Sonntag, 12. Oktober, 5 Uhr: Wir verlassen die Hütte in stockdunkler Nacht. Wir brechen absichtlich spät auf, um unsere Route vom Col Moore aus gut bestimmen zu können, und treffen dann auch dort bei Tag ein. Geht es von dort aus hinauf oder hinunter? Unten sind Steintrümmer und Séracs zu traversieren - oben steile, vereiste Couloirs und Lawinenzüge. Wir entscheiden uns für die obere Variante, denn in dieser Jahreszeit sind keine Lawinen zu erwarten - mit Ausnahme derjenigen von 7 Uhr am letzten Sonntag, die von unsern Freunden beobachtet wurde und heute zur gleichen Zeit vor unsern Augen wieder herunterkommt. Das Krachen dieser Eislawine lässt uns anhalten. In der wieder eingetretenen Stille setzen wir dann, mit Schneestaub bedeckt, unsere Traversierung an den Fuss der Felsen der Poire fort. Mit grosser Erleichterung langen wir dort an. Die Sonne wirkt wohltuend, die Stimmung ist freundschaftlich. Georges zeigt uns, dass er Führeraspirant ist. Schon seit unserem Aufbruch beurteile ich ihn als sehr sicher und vorsichtig. Ich bemerkte, dass er sich Yvette gegenüber wie ein Führer gegenüber seinem Kunden verhält. Dazu gesellt sich ein gesunder Menschenverstand. Unsere Seilschaft rückt rasch voran. Zu unserer Rechten, schon sehr weit oben, befindet sich die Sentinelle-Seilschaft. Vorerst säubere ich die Tritte in den verschneiten Felsen der Poire. Die angeschnallten Steigeisen, welche wir während der ganzen Tour nie abnehmen, erleichtern das Vorrücken nicht immer. An einer leicht überhängenden Stelle muss ich mich voll und ganz einsetzen, stelle aber freudig fest, dass es der Felsgipfel ist. Der Höhenmesser zeigt 4200 Meter. Es ist Mittag; eine kleine Pause erlaubt uns, die letzten Sonnenstrahlen zu geniessen. Zu unserer Linken der blendende Peutereygrat, rechts der dritte Schneegrat des Major, über uns die Aiguille de l' Etoile, die letzten Hänge und - der blaue Himmel! Der Ostwind hat seinem Ruf alle Ehre gemacht!

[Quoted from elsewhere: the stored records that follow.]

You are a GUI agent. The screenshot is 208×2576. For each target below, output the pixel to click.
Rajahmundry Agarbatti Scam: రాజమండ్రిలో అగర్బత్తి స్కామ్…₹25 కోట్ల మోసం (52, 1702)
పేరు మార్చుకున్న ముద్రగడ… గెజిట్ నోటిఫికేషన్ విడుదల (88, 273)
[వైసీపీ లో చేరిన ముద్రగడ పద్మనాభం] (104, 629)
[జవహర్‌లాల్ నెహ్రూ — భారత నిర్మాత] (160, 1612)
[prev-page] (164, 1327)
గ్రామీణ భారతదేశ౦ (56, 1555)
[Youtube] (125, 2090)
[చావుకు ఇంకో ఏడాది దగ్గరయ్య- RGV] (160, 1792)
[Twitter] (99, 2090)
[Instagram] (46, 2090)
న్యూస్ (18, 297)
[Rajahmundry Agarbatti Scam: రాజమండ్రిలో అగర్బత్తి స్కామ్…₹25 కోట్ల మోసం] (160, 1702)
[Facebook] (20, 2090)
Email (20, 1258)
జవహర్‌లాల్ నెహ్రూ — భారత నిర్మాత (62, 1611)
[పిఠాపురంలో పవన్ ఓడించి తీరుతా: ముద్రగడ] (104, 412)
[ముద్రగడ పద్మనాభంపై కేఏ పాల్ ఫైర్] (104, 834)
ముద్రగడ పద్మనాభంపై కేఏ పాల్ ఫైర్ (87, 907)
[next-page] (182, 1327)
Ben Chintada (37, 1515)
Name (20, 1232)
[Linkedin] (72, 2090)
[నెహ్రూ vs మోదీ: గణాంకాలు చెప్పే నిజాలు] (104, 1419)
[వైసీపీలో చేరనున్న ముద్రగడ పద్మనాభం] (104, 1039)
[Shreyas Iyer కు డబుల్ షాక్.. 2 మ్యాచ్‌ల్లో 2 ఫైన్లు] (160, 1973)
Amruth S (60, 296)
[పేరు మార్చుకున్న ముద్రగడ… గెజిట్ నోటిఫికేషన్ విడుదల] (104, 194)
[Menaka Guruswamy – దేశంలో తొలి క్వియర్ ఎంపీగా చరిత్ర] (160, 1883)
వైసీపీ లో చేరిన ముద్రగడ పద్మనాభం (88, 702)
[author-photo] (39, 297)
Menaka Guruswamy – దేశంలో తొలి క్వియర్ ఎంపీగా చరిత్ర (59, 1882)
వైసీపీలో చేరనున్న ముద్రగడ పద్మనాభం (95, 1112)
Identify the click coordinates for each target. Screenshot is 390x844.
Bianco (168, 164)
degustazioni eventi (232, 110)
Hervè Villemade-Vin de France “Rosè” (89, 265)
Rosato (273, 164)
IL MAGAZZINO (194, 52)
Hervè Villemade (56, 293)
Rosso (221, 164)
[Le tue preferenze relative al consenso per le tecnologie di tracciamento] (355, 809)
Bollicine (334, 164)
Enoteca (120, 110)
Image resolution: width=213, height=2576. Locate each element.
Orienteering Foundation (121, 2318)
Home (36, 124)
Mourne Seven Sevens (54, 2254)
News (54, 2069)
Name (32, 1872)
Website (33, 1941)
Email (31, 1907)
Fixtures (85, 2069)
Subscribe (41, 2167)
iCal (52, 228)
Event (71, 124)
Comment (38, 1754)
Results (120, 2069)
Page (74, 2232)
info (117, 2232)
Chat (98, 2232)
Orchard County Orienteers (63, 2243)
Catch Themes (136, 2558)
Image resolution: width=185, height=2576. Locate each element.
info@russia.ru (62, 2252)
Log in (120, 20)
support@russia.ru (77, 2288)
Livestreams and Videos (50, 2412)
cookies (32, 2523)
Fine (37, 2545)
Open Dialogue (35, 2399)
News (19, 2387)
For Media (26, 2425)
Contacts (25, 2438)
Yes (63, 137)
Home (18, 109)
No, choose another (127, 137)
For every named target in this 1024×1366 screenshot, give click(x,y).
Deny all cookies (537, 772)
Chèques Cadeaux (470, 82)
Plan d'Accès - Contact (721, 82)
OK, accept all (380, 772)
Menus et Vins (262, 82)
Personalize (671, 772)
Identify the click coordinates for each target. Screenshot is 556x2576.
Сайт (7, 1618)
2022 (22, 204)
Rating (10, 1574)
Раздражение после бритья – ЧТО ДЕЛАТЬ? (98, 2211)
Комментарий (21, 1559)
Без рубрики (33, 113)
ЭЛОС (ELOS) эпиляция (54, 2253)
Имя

Noch sind sechshundert Meter Höhenunterschied zu bewältigen. Alle vierzig Meter schliessen wir zu Georges auf, der die Führung übernommen hat. Es ist sehr kalt; die Sonne ist hinter dem Grat verschwunden, und der Hang richtet sich auf. Wir treffen oft blankes Eis an, das Georges, ohne Tritte zu schlagen, bewältigt. Wir fühlen, dass uns von jetzt an nichts mehr hindern kann, den Gipfel zu erreichen, jedoch verlangsamt sich der Rhythmus. Der Mangel an Training macht sich bemerkbar. Die Haltepausen mehren sich, und die Kälte durchdringt uns trotz der Anstrengung. Der Gipfelgrat nähert sich nach und nach. Ah, die letzten Meter! Herrlich, wieder das intensive Sonnenlicht geniessen zu können! In solchen Augenblicken spürt man, wie unentbehrlich es uns ist. Nun sind wir alle auf dem Grat beisammen, geniessen in vollen Zügen diesen Augenblick und brechen dann zum Gipfel auf, wo wir etwa um 5 Uhr eintreffen. Der Schat- ten des Mont Blanc zeichnet sich weit draussen im Luftraum ab. Es ist das erste Mal, dass wir einem solchen Schauspiel beiwohnen. Doch nun Schluss mit der Bewunderung! Georges Füsse sind unempfindlich, und er hat es eilig, sie in der Vallothütte zu wärmen. Bei wunderbar klarem Sonnenuntergang unternehmen wir den Abstieg. Eine renovierte Unterkunft erwartet uns. Georges erzählt uns von neuen Schlafstellen, neuen Decken, einem neuen Eingang. Die Türe ist geschlossen, wir können nicht eintreten, so kräftig Georges auch am Türgriff zieht!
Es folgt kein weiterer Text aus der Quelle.